# Task item
Render every entry verbatim.

[[ Entries shown open ]]

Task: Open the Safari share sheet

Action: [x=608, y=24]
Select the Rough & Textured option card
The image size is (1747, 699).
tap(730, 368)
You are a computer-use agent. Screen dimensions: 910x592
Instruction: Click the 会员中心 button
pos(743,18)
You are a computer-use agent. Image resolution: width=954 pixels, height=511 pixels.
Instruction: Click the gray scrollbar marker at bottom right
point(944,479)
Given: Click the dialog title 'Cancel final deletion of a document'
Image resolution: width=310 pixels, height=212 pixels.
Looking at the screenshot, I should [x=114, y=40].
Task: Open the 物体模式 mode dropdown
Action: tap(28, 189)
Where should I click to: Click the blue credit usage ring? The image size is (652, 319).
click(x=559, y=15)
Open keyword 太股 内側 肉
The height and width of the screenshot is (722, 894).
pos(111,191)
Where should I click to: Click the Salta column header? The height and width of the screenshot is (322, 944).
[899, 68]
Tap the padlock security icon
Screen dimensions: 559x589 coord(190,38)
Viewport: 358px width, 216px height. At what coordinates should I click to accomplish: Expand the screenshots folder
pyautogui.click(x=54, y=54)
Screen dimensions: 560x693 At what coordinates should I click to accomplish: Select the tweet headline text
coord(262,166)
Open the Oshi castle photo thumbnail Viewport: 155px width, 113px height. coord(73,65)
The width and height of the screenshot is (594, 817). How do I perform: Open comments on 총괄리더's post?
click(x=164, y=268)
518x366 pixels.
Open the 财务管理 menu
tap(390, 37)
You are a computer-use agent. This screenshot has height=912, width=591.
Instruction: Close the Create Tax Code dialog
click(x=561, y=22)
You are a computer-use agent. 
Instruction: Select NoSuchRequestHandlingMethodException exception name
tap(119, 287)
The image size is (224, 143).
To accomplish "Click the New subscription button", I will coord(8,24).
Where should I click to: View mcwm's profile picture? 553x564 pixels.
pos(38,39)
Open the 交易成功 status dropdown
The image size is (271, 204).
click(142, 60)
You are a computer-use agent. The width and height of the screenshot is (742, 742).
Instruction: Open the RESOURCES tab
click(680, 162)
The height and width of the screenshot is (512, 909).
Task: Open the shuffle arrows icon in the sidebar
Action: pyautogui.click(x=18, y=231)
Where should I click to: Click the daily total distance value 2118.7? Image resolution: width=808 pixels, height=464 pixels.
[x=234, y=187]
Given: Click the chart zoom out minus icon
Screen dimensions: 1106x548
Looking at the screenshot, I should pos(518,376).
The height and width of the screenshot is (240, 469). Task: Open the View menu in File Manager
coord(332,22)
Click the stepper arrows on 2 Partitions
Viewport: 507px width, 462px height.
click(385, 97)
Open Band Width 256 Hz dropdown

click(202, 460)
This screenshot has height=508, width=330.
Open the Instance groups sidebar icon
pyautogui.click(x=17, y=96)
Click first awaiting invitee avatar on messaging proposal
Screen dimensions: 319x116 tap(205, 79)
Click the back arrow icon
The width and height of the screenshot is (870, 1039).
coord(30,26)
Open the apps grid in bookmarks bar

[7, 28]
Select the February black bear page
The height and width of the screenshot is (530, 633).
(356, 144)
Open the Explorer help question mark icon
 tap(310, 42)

[[ Entries shown closed ]]

# Exercise output
Task: Open the Safari share sheet

Action: [x=608, y=24]
Select the Rough & Textured option card
The image size is (1747, 699).
tap(730, 368)
You are a computer-use agent. Screen dimensions: 910x592
Instruction: Click the 会员中心 button
pos(743,18)
You are a computer-use agent. Image resolution: width=954 pixels, height=511 pixels.
Instruction: Click the gray scrollbar marker at bottom right
point(944,479)
Given: Click the dialog title 'Cancel final deletion of a document'
Image resolution: width=310 pixels, height=212 pixels.
Looking at the screenshot, I should [x=114, y=40].
Task: Open the 物体模式 mode dropdown
Action: tap(28, 189)
Where should I click to: Click the blue credit usage ring? The image size is (652, 319).
click(x=559, y=15)
Open keyword 太股 内側 肉
The height and width of the screenshot is (722, 894).
pos(111,191)
Where should I click to: Click the Salta column header? The height and width of the screenshot is (322, 944).
[899, 68]
Tap the padlock security icon
Screen dimensions: 559x589 coord(190,38)
Viewport: 358px width, 216px height. At what coordinates should I click to accomplish: Expand the screenshots folder
pyautogui.click(x=54, y=54)
Screen dimensions: 560x693 At what coordinates should I click to accomplish: Select the tweet headline text
coord(262,166)
Open the Oshi castle photo thumbnail Viewport: 155px width, 113px height. coord(73,65)
The width and height of the screenshot is (594, 817). How do I perform: Open comments on 총괄리더's post?
click(x=164, y=268)
518x366 pixels.
Open the 财务管理 menu
tap(390, 37)
You are a computer-use agent. This screenshot has height=912, width=591.
Instruction: Close the Create Tax Code dialog
click(x=561, y=22)
You are a computer-use agent. 
Instruction: Select NoSuchRequestHandlingMethodException exception name
tap(119, 287)
The image size is (224, 143).
To accomplish "Click the New subscription button", I will coord(8,24).
Where should I click to: View mcwm's profile picture? 553x564 pixels.
pos(38,39)
Open the 交易成功 status dropdown
The image size is (271, 204).
click(142, 60)
You are a computer-use agent. The width and height of the screenshot is (742, 742).
Instruction: Open the RESOURCES tab
click(680, 162)
The height and width of the screenshot is (512, 909).
Task: Open the shuffle arrows icon in the sidebar
Action: pyautogui.click(x=18, y=231)
Where should I click to: Click the daily total distance value 2118.7? Image resolution: width=808 pixels, height=464 pixels.
[x=234, y=187]
Given: Click the chart zoom out minus icon
Screen dimensions: 1106x548
Looking at the screenshot, I should pos(518,376).
The height and width of the screenshot is (240, 469). Task: Open the View menu in File Manager
coord(332,22)
Click the stepper arrows on 2 Partitions
Viewport: 507px width, 462px height.
click(385, 97)
Open Band Width 256 Hz dropdown

click(202, 460)
This screenshot has height=508, width=330.
Open the Instance groups sidebar icon
pyautogui.click(x=17, y=96)
Click first awaiting invitee avatar on messaging proposal
Screen dimensions: 319x116 tap(205, 79)
Click the back arrow icon
The width and height of the screenshot is (870, 1039).
coord(30,26)
Open the apps grid in bookmarks bar

[7, 28]
Select the February black bear page
The height and width of the screenshot is (530, 633).
(356, 144)
Open the Explorer help question mark icon
 tap(310, 42)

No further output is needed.